Внезапно свет мигнул. Раз, другой, третий. Словно кто-то подавал ей знак.

Варя знала, что нельзя выходить из дома ночью. Знала, что нельзя ходить в заброшенные места. Знала, что нужно лечь обратно в кровать, закрыть глаза и ждать утра. Но её ноги уже несли её к двери, и сердце стучало не от страха — от предвкушения чуда.

Ночь встретила её объятиями тумана. Он стелился по земле, укутывая траву, обвивая стволы яблонь, прячась в кустах смородины. Роса холодила босые ступни, но Варя не замечала. Она шла к соседнему дому, и с каждым шагом серебряный свет становился ярче.

Дверь чердака — старая, рассохшаяся — открылась сама, стоило Варе коснуться её пальцами. Лестница не скрипела под её шагами, будто дом давно ждал этой гостьи.

На чердаке пахло сухими травами и чем-то сладким — то ли мёдом, то ли забытыми детскими леденцами. В углу стояла прялка, и за ней сидела женщина. Её волосы были белыми, как первый снег, глаза — прозрачными, как речная вода на рассвете, а платье соткано из лунного света и утренней дымки.

— Здравствуй, Варенька, — сказала пряха, и голос её был похож на шёпот ветра в берёзовых листьях. — Я давно тебя жду.

— Вы меня знаете? — удивилась девочка.

— Я знаю каждого, кто не может уснуть в час волчьей тишины. Это значит, что их сон потерялся.

— Потерялся? Как это?

Пряха улыбнулась и указала на корзину у своих ног. Там лежали клубки — сотни клубков, переливающихся всеми оттенками серебра и золота, розового и голубого.

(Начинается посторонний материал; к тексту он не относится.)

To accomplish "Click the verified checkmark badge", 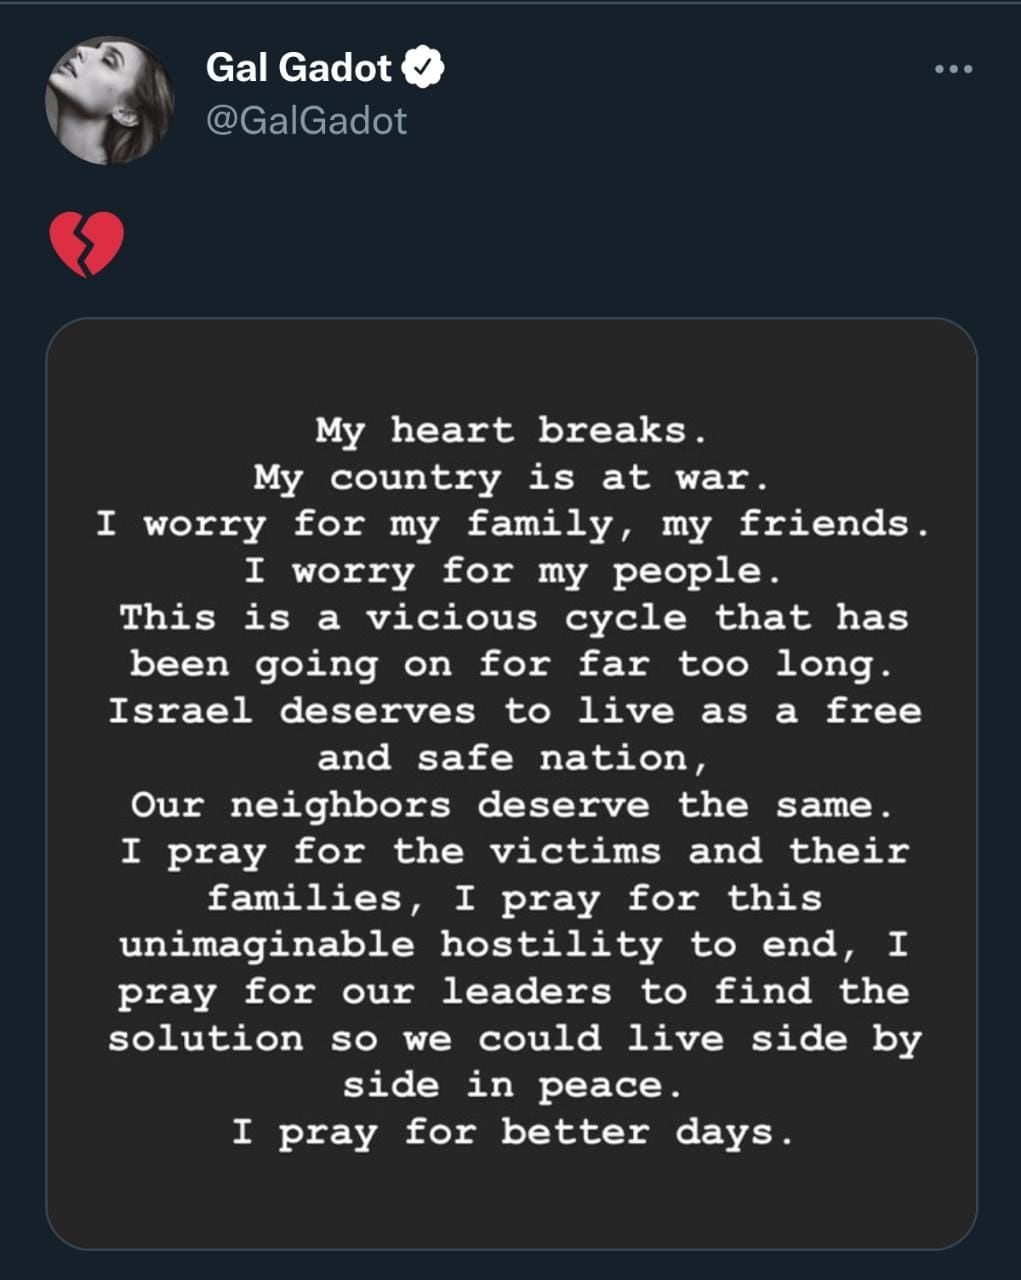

— Каждый сон — это нить, — объяснила она. — Я пряду их из лунного света и звёздной пыли, из шёпота ветра и журчания ручьёв. А потом отправляю к тем, кто готов их увидеть. Но иногда нити рвутся. Или запутываются. Или попадают не к тому человеку.

— И мой сон... запутался?

— Твой сон украла сорока. — Пряха покачала головой. — Глупая птица! Увидела, как блестит, и утащила в своё гнездо. Теперь твой сон лежит на старом дубе у реки, среди пуговиц и стёклышек.

— Как же мне его вернуть?

Пряха протянула Варе маленький клубок — тонкий, почти невесомый, светящийся изнутри.

— Возьми эту нить. Она приведёт тебя к дубу. Но помни: нельзя отпускать её, пока не найдёшь свой сон. И нельзя оглядываться назад — иначе нить порвётся, и ты заблудишься между явью и сном навсегда.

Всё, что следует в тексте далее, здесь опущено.